Sunday, December 14th, 2008

My in-laws came up to visit us (really Thomas) yesterday.  They live about an hour from us in a “beach city” where the temperature rarely strays outside 55- 75 degrees regardless of season.  Yesterday, the daytime weather here was in the upper 50s.  My mother in law commented several times about the “extreme” weather we have here and her dislike of the cold.  After being born in Minnesota and living for years in places such as Wyoming and Nebraska, I cannot fathom the weather here as extreme.  That said, I am a person who is perpetually cold and I generally don a sweater as soon as the temperature drops below 80 (no, I am not joking).  I was thinking about what my mother in law said tonight and I realized that, paradoxically, it is because I dislike being cold so strongly and chill so easily that I love fall and winter weather.  I don’t equate cold weather with being cold I think of it as a time to get warm.  There is a very good chance (and a subject for many more blog posts) that we might move to a colder climate within the next couple of years and the truth is I am looking forward to having a proper winter.  I adore sweaters, boots, and coats.  I sleep contentedly under the weight 4 layers of blankets (or I would if I wasn’t contracting or dealing with toddler nightmares).  I am inordinately pleased by the flames dancing in our fireplace right now.  I could live on soup and grilled cheese.  I love spending hours cooking and baking in a warm, fragrant kitchen.  Tonight I made a warm, spicy Indian dish, Chana Masala, for the first time and it was the perfect antidote to our cold weather.

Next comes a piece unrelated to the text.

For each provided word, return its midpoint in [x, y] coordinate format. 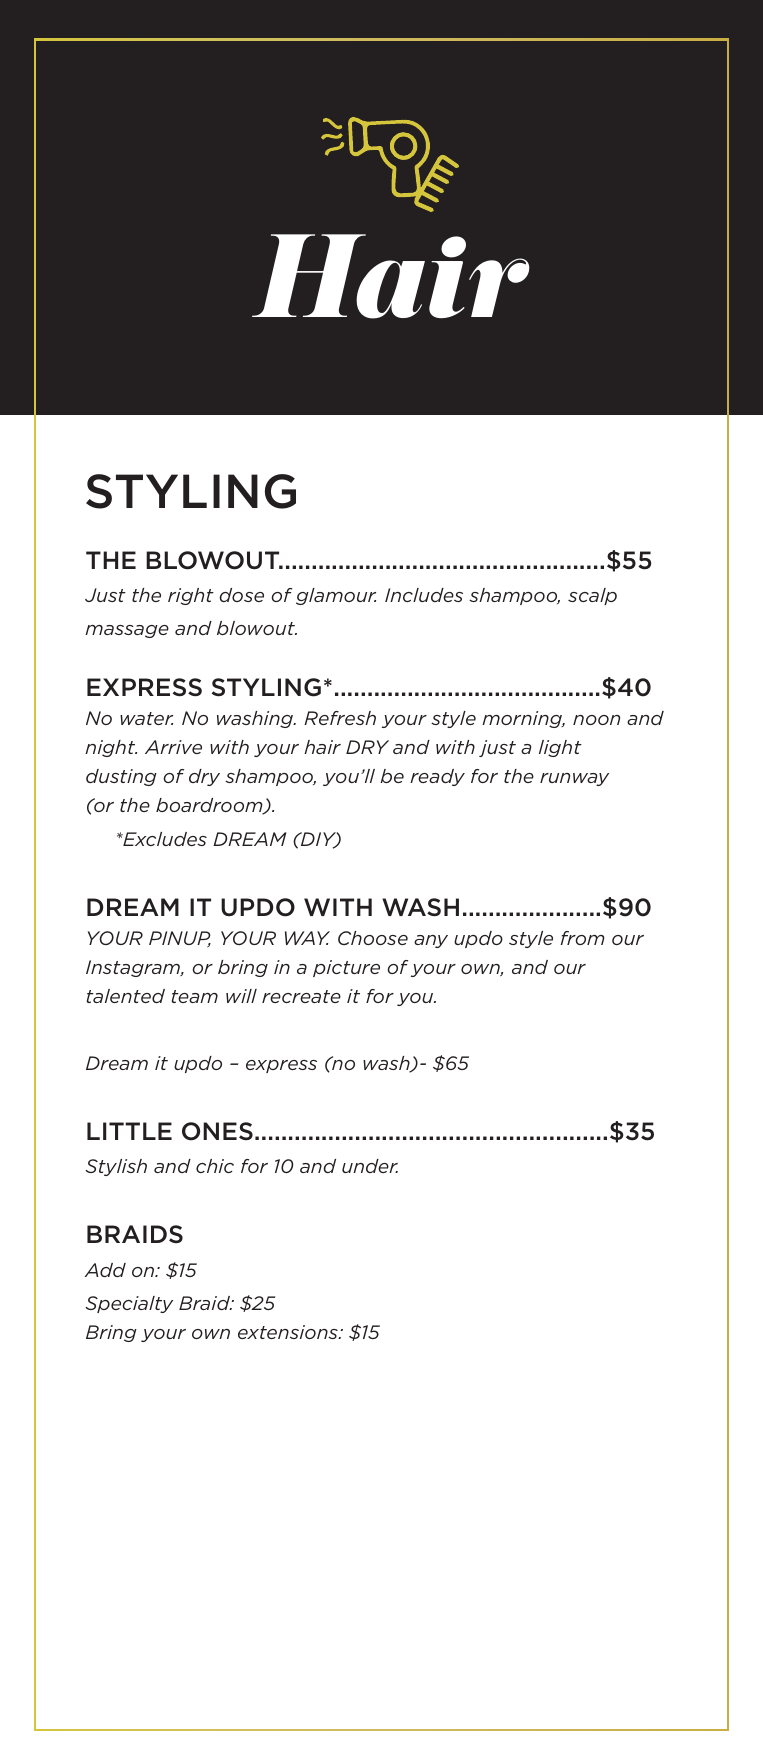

I Contract, Therefore I Cook

Wednesday, December 10th, 2008

When I was 31 weeks pregnant with Thomas (out of a nominal 40) I woke up in the darkness one Sunday morning with the thought that I had been waking up in pain and falling back asleep for the past couple of hours.  It only took me a few minutes to realize that meant I was having regular contractions.  Upon timing them I discovered that they were regular and 4 minutes apart.  Not at all appropriate for 31 weeks gestation.  After waking Jeff and consulting with our midwife we headed off to labor and delivery, where it was indeed confirmed that I was having regular, strong contractions.  After multiple doses of medication the contractions tapered off somewhat and we were sent home.   The next few days were a whirlwind of contractions, another trip to L & D, visits with our midwife and OB, and me abruptly stopping work and being told to take it very easy.  After all the drama, Thomas was none the worse for the wear and made his entrance into the world at a perfect one day before his estimated due date.

Not to be outdone by his* older brother, this baby seems to have gotten the regular contractions going this past Monday night at just shy of 22 weeks gestation.  Thankfully, this is not my first baby and while I am concerned, I am not overly worried – more annoyed that this seems to be the way my body does the later (or in this case) middle stages of pregnancy.  My midwife and OB, while cautious, concur and I have thus far avoided a trip to L & D or medication with the caveats that I am to present myself for regular monitoring, super-hydrate myself, and again, take it very easy.  So now I have to figure out how to take it easy with a 2 year old, a job, and my sanity.  I have a feeling the job may be the first to go…The two year old, of course, gets priority, and so I turn to cooking for my sanity.  While I would love to go out and do some planting or take a long walk with Thomas those are off the table for now until my contractions don’t react every time I get off the couch for longer than 15 minutes or until this little guy is born.  The upside is, however, more time for blogging and for developing recipes.  So in the spirit of making lemonade from lemons, I give you the recipes for two of my favorite comfort foods:  Egg-Free Buttermilk Pancakes and Black Bean Soup.

Egg-Free Buttermilk Pancakes

Black Bean Soup

*Yes, his.  He is a he.  I have already organized all the baby clothes, bought him a few new things (even though we have everything for a baby boy we could possibly need, I want him to know that he has a few special things that were just his own), and the name discussions have begun in earnest.